Adam Finkel, a clinical professor of environmental health sciences at the University of Michigan, tells Buzzfeed that he ran into disagreements with Dourson when they worked together on critiquing a set of recommendation from the National Academy of Sciences on calculating chemical risk. He adds that the pair did not agree on best methods, and that Dourson tended to “think that the EPA overestimates risk.”
Bob Sussman, a former EPA deputy administrator and senior policy counsel to the EPA administrator, tells Bloomberg BNA in an email, “We need someone at the helm who will provide leadership in addressing chemical risks, despite industry pressures to block action. Dourson’s record raises questions whether he will provide that kind of leadership.”

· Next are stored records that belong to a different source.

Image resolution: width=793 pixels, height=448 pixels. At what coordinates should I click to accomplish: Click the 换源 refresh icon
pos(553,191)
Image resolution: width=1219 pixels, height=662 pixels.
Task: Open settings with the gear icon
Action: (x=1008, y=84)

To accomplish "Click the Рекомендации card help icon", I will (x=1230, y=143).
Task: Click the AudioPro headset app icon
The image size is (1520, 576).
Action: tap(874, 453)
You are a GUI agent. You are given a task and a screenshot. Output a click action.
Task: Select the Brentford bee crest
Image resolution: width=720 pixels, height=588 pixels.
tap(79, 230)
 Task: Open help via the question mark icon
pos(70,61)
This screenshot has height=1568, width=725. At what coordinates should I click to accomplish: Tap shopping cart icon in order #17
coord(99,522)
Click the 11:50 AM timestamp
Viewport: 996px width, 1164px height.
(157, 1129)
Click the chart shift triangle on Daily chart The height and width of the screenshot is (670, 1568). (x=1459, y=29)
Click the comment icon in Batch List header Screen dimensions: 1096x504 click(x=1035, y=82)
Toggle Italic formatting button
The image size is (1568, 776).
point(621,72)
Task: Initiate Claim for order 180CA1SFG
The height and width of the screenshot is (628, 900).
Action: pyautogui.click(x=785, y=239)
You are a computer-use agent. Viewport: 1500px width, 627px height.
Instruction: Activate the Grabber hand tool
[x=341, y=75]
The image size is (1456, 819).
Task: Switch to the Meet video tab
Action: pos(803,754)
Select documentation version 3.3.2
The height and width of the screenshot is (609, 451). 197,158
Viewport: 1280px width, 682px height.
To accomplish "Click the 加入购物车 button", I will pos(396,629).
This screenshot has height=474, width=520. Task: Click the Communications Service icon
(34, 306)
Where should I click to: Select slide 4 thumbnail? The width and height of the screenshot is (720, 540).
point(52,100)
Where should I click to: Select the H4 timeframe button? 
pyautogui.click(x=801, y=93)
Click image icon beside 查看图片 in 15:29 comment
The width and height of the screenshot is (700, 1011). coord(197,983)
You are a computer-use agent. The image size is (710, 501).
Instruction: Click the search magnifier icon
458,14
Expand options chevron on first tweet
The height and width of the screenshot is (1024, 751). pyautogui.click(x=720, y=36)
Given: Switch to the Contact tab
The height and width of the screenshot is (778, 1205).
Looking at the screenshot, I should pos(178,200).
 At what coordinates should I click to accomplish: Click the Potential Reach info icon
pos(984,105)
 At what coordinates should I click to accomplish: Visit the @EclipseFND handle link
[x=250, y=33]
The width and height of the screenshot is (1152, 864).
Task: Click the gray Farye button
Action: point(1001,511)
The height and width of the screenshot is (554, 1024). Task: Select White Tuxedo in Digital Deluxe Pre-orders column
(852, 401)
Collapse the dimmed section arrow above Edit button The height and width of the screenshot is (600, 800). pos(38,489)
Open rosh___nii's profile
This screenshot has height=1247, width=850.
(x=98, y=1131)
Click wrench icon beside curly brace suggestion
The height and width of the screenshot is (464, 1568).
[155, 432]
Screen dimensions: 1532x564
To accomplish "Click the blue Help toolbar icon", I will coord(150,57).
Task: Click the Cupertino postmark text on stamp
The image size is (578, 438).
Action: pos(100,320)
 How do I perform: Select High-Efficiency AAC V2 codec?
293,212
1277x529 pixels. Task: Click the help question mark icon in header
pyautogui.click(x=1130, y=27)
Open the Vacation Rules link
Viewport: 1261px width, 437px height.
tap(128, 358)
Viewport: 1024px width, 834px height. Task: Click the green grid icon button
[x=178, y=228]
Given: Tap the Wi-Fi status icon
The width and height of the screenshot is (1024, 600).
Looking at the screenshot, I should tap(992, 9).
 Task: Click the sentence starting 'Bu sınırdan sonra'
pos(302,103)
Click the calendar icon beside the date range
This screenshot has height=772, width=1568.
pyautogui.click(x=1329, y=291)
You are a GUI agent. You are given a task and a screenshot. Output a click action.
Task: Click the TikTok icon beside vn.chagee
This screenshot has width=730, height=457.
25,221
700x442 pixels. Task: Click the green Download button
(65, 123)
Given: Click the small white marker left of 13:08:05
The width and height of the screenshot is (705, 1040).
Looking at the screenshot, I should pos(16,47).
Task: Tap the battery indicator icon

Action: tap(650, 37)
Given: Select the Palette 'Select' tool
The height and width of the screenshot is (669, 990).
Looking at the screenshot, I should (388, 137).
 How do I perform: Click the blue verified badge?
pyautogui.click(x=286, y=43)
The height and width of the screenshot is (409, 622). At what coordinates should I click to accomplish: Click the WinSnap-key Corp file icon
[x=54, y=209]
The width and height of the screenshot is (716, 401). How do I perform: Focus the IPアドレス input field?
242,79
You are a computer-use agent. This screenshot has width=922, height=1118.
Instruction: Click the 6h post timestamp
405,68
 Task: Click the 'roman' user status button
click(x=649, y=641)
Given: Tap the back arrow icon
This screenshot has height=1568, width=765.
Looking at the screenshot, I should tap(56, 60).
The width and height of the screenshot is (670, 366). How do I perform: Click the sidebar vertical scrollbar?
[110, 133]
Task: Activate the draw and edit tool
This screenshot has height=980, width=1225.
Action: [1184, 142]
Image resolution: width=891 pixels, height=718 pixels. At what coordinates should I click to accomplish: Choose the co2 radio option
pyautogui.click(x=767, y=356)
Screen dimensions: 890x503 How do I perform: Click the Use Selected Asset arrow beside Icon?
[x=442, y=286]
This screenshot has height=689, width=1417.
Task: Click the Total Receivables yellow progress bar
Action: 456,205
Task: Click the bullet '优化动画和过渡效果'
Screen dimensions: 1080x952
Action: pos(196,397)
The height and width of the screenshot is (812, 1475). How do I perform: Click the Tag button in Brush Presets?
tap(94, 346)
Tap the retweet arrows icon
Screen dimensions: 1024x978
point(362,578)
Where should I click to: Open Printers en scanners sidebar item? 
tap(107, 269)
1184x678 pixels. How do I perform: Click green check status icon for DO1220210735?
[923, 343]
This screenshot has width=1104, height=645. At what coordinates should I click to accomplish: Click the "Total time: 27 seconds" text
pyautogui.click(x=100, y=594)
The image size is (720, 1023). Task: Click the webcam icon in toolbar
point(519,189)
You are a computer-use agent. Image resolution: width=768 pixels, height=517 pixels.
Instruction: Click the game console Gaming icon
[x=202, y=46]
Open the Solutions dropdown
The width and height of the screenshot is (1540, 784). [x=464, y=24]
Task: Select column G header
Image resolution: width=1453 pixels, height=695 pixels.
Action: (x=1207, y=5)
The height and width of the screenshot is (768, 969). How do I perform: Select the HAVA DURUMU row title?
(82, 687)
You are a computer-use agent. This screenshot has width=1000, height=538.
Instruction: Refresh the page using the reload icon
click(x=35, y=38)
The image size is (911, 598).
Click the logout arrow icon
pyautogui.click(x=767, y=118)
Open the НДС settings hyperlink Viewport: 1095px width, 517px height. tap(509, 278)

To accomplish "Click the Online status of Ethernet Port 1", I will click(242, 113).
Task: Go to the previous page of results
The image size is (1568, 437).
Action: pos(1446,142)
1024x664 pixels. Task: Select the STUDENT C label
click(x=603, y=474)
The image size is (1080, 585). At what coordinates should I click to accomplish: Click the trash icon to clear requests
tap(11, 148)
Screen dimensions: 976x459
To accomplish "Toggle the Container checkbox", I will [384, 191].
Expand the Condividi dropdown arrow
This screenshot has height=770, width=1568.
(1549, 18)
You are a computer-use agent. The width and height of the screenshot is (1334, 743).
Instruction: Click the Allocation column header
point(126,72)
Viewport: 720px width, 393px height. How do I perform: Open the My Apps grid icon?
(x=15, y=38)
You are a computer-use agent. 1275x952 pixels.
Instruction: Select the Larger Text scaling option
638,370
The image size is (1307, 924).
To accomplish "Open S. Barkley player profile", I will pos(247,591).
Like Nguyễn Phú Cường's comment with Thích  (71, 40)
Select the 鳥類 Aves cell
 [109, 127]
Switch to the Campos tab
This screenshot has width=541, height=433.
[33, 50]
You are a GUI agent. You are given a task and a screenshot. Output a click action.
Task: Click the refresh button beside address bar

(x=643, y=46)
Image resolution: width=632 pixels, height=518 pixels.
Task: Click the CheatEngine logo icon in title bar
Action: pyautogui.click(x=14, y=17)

On the other hand, William Jordan, retired deputy director of the EPA’s pesticide program, was more optimistic about the nominee. “Not only does he bring a lifetime of experience working on human health risk assessment issues, but he is familiar with EPA, serving in the Office of Research & Development, as well as a detail in EPA’s Office of Pesticide Programs,” he told Bloomberg BNA in an email.